Since people and pets all live together in such close quarters -- according to the 2001 census, 36.1 percent of U.S. families have dogs and 31.6 percent have cats -- wouldn't it make sense for people to learn each other's languages?
If you didn't know it, your pets have been "talking" to you since the day they moved in.
Jean Craighead George, a naturalist and author of the new children's books "How to Talk to Your Dog" and "How to Talk to Your Cat" (HarperTrophy) says a family dialogue allows everyone a chance to better understand each other -- and themselves.
"Having a pet helps children realize they are part of a big system," George says. "What this does for children is tell them who they are. Children are all so curious about animals but they realize that they (the children) aren't a worm or another creature."
That's not to say kids and worms don't have a few similarities, according to George.
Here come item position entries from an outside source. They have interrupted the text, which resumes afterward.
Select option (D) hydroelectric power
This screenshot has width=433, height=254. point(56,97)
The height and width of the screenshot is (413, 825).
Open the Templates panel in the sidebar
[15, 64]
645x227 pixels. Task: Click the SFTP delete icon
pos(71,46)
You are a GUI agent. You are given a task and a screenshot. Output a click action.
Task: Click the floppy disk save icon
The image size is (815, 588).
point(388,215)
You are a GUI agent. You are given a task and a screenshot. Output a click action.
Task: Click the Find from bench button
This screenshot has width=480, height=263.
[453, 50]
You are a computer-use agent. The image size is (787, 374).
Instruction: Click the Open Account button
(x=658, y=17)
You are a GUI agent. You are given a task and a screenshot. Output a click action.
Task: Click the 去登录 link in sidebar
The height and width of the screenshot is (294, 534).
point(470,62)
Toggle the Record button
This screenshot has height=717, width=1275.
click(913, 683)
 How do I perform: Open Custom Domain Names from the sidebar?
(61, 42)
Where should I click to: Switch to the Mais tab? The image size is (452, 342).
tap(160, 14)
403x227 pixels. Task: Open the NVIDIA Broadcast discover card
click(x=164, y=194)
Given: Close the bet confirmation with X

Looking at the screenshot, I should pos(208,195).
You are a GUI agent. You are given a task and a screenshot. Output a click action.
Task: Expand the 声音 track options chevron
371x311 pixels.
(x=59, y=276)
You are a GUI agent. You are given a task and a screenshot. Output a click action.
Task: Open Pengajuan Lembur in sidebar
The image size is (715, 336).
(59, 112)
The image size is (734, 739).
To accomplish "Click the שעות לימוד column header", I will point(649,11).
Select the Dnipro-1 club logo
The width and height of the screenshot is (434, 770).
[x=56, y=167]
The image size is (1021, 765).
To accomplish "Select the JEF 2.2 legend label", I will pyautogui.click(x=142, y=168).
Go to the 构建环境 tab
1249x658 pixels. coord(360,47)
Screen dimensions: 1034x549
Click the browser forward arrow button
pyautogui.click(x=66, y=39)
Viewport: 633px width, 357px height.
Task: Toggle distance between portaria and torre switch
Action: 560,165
Most animals, and that includes people, have routines: They like to get up at the same time each day; they return from the day's adventures at the same time; and they go to sleep at the same time, George says. Also, most animals get defensive when they are approached in a quick, brisk manner.
As for their mating habits, George recalls watching over several months a male sparrow trying to land himself a female partner. He was unsuccessful every time, she says, because his "home" was on a small, wet parcel. "I knew he'd need some better real estate to find a mate -- just like some people."
Animals also seem to know that babies, whether they're of their own species or of the human kind, require special attention and a gentle manner.
If left on their own, children and pets usually will get along, George says. It's when an animal senses a parent's fear or trepidation that the animal becomes prickly.
"All young animals are friendly toward each other, including children. It's when they become adults they learn otherwise," George says with a laugh during a phone interview from her Chappaqua, N.Y., home.
Most children begin to take an interest in animals around 2 or 3 -- "It's when they pick up critters and bring them home," she says. And these young children don't discriminate. They like bugs, beetles and fish as much as that cuddly kitten.
The first step in having children learn to communicate with their pets is just by quietly observing the animals, George explains, because it establishes trust. As the children are ready to move in for a closer look, parents should constantly remind them to "feel kind toward this animal."
For instance, if the pet is a dog, a child should approach it with an outstretched hand, palm up, and let the dog sniff it. Then they are ready for eye contact, which dogs, some cats and even some wild animals find reassuring, George says.
"If an animal will look you in the eye, it's his sign of acceptance. It's OK for you to look back, but you should still remain quiet."
After all parties are comfortable with each other, they are ready to "chat." In her book, George says the best way to initiate conversation with a cat is for the human to stay away for the day. When he returns home, he'll probably get the "I missed you" talk.